There is a place where elves are made. Where costumes are donned and make up is applied. Where the magical grotto day begins and ends.


It's 'out back'.


Through doors I had never noticed before in the middle of the shopping centre, you are taken to a cold dimly lit corridor. The corridor leads to a dirty plastic curtain. The curtain leads outside to the large recycling bins and badly parked delivery trucks. Walking around the trucks leads to a combination locked door. Typing in ******* leads to a sad room with two tables of six chairs, several copies of The Sun, a vending machine that doesn't work and a fridge that doesn't shut. Going through the door marked female leads to heavily padlocked lockers and a bathroom covered in traces of red facepaint.


We elves share this 'area' with the cleaners and service people of the shopping centre. There are extended bursts of bad language drifting through the air. Swear words sound much more shocking when you're dressed as an elf. You should try it sometime. 


It is also the most cosmopolitan area of Belfast I have ever been to. If we must have people from other countries we like them to do jobs we don't want to. There a regular lunchtime conversations about burial rites in Nigeria and fashion trends in Poland. In any other country this would not seem in any way remarkable, but keep in mind Northern Ireland used to be so homogeneous that my brother tried to lick the first black person he saw in London because he thought he was made of chocolate. My brother was 27*.
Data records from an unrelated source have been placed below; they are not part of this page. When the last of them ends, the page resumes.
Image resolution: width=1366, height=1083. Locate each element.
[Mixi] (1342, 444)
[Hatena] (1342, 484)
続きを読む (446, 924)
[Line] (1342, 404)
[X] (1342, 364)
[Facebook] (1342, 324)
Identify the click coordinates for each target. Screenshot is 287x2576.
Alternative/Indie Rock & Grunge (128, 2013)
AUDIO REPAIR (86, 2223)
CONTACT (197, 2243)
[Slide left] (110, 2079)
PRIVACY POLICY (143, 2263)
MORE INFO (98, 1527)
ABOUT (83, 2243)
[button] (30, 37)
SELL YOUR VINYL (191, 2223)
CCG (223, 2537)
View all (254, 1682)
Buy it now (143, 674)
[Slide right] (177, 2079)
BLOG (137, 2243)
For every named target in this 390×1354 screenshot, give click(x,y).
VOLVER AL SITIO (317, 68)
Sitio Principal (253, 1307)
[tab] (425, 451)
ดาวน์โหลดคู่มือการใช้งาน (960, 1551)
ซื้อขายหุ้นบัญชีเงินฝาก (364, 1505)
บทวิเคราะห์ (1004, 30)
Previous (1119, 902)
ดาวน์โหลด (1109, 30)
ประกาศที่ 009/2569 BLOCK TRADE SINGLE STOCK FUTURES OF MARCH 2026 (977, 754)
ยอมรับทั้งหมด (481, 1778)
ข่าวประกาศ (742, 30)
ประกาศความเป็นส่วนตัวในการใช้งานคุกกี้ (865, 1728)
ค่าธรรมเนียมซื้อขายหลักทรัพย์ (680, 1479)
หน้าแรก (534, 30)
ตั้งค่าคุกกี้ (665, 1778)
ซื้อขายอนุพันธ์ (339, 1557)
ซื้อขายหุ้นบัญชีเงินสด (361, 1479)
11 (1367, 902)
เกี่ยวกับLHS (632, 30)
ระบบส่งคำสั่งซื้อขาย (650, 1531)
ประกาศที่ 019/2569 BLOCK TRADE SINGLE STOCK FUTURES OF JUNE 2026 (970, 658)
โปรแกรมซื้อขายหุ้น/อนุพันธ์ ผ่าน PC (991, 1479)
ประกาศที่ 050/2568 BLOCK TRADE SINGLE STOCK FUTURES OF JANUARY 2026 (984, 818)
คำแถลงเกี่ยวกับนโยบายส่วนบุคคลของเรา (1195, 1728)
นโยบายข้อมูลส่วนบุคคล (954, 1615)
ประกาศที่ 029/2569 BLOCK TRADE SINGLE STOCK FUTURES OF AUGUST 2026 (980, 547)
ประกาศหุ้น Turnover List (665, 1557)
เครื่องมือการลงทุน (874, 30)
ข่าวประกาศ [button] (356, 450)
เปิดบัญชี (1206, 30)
Out back is probably the most incongruous place to walk around in dressed as an elf. But I'm beginning to forget I'm wearing a costume. We sit there at lunch, three elves and Santa, eating our sandwiches. We tend to keep ourselves to ourselves. No-one else seems to want to sit near us. To be honest, I prefer being in the grotto.


*This may not be true.

1 comment:

  1. speaking of chocolate, i et a whole thing of nutella this week and thought of you.